Friday, May 23, 2008

Groups, Group Cognition & Groupware


Groupware refers to programs and softwares that help people work together collectively while located remotely from each other. Such software systems as email, calendaring, chatting belong to Groupware category.


Microsoft Exchange is the typical example of Groupware, which facilitate calendar sharing, e-mail handling, and the replication of files across a distributed system so that all groupware users can view the same information.


There are two different chat patterns of Groupware technique:

i) Expository narrative

ii) Exploratory inquiry

The Expository narrative involves one person dominating the interchange by contributing more and longer texts, for example if one person in a group finds the solution of given problem, he just distibutes his solution and all the persons in the group have different reasoning on that solution. In Expository narrative, Cooperation analogy involves in which people divide the work up, each working by themselves on their own part and then joining their partial solutions together for the group solution.

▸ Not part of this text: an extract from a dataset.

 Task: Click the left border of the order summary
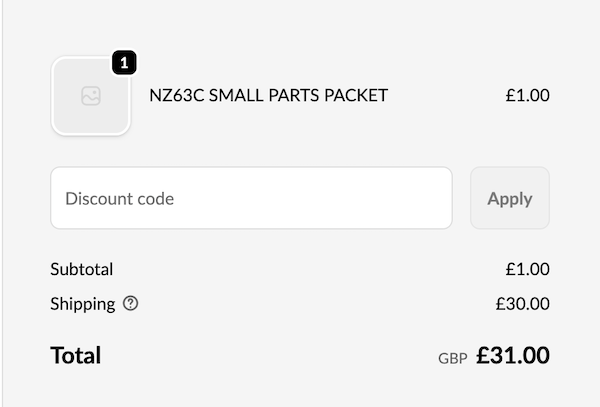[x=3, y=200]
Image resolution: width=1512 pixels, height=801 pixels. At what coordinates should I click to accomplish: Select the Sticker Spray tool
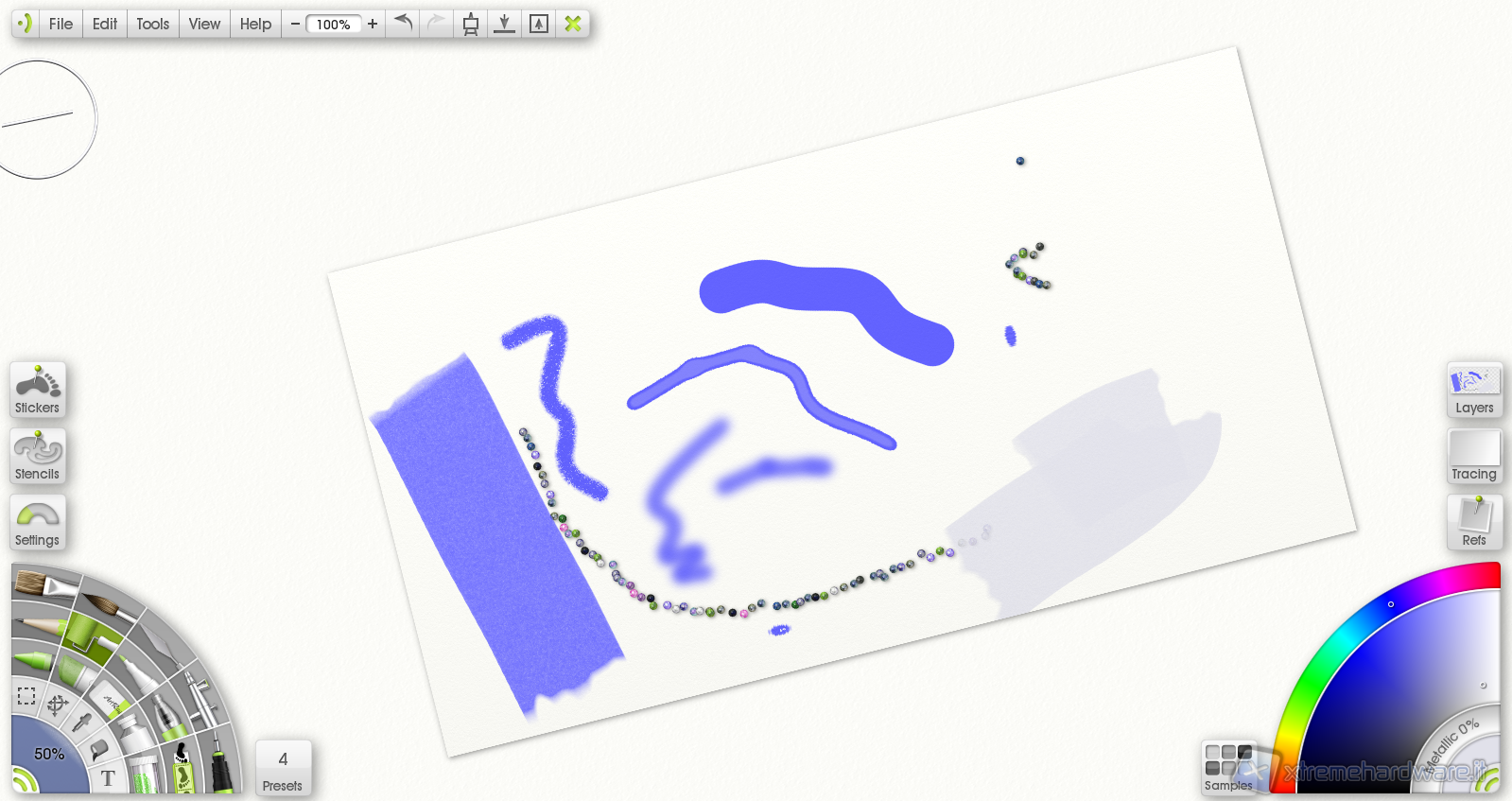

In Exploratory inquiry the group members work together to explore a topic. In Exploratory inquiry , Collaboration analogy involves which involves a group of people working on something together.

In an online chat discussing a series of 11 math problems given to the students and collaborate them in a chating room group.
From the result, i was clearly shown that the
problems answered by the students more correctly in a group as that in individuals.

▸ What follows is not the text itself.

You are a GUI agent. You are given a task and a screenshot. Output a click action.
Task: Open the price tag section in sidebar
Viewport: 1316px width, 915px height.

Also its observed from the test that

i) In some cases, everyone proposed the same answer and it was easy to establish a consensus.
ii) In some other cases, only one person proposed an answer and the others simply went along with it

iii) In more interesting cases, when someone proposed an answer that contradicted other people’s opinions or was questionable for some other reason, the proposer was required to give an explanation, justification or accounting of their proposal.

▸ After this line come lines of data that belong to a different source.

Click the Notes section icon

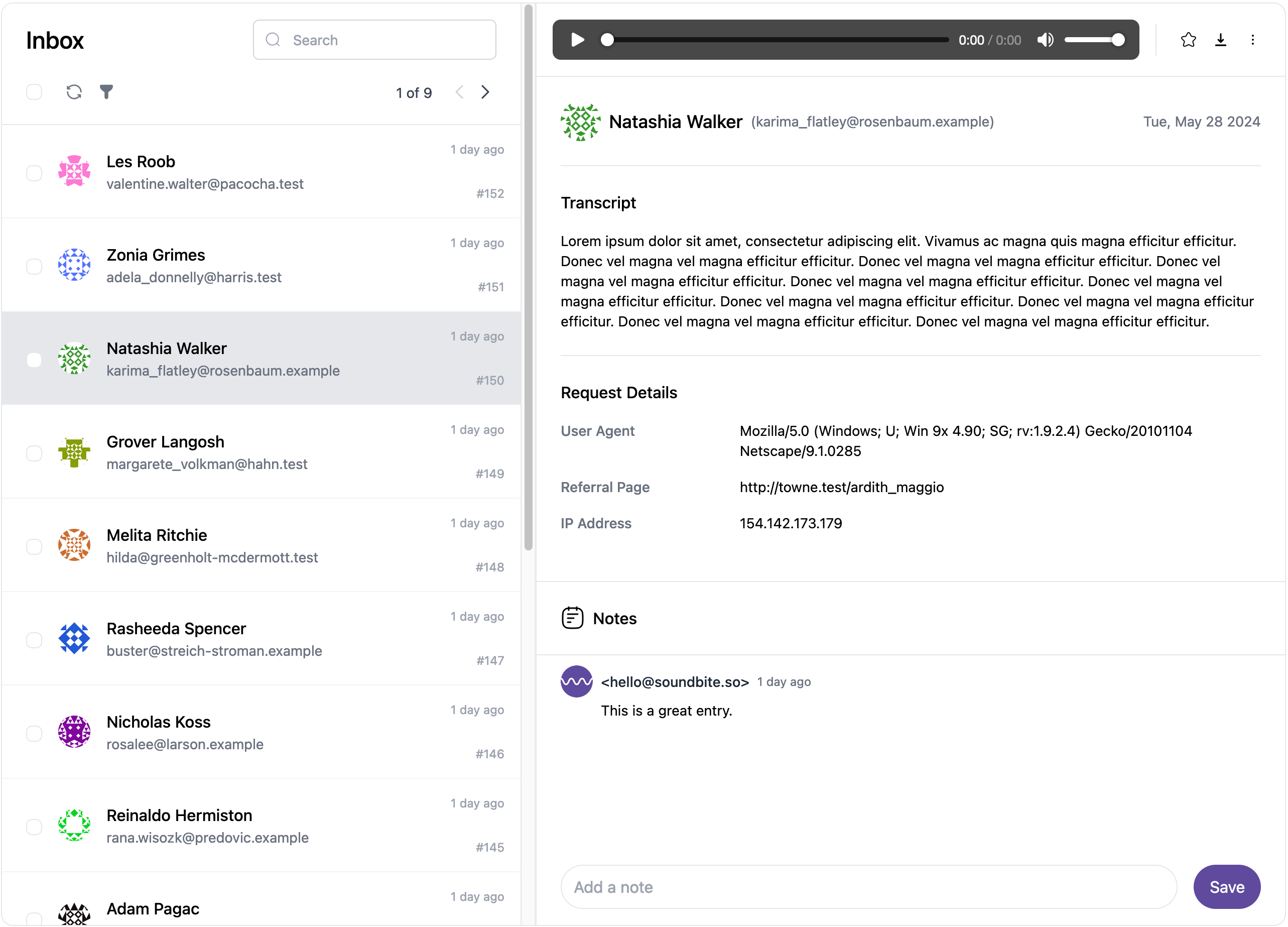pyautogui.click(x=573, y=618)
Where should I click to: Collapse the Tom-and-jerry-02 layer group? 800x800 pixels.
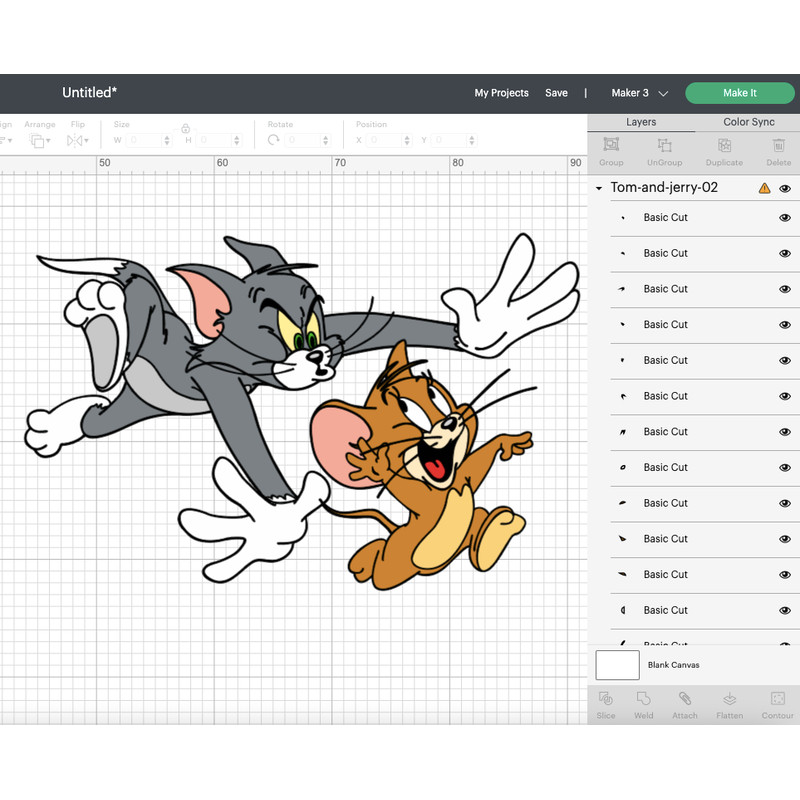598,187
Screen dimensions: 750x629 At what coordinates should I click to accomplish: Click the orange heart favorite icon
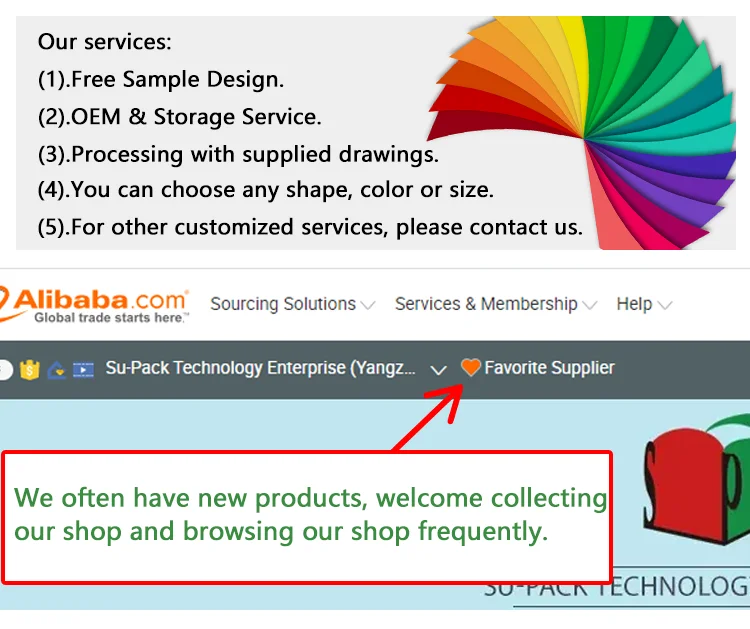(x=470, y=367)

If researchers studying the use of groupware focused on processes of collaboration and the methods that groups used to solve problems, as opposed to treating exclusively individuals as cognitive agents then research methods might focus more on conversation analysis , video analysis and their application to discourse logs than on surveys and interviews of individual opinions.
There are some suggestions for groupware design principles like
a) The group work visible and persistent so that everyone in the group can easily see what has been accomplished by all members.
b) Patterns of references among proposals, adjacency pairs and responses between different group members could also be displayed.
c) The groups should be like Virtual Workspaces.
d) The group memebers in a group provide computational support to the work of their users.
e) Groupware can provide structured access to information, tools and other resources available on the Internet.
f) Groupware could facilitate the building of open-ended networks of individual, group and community connections, or the definition of new sub-communities.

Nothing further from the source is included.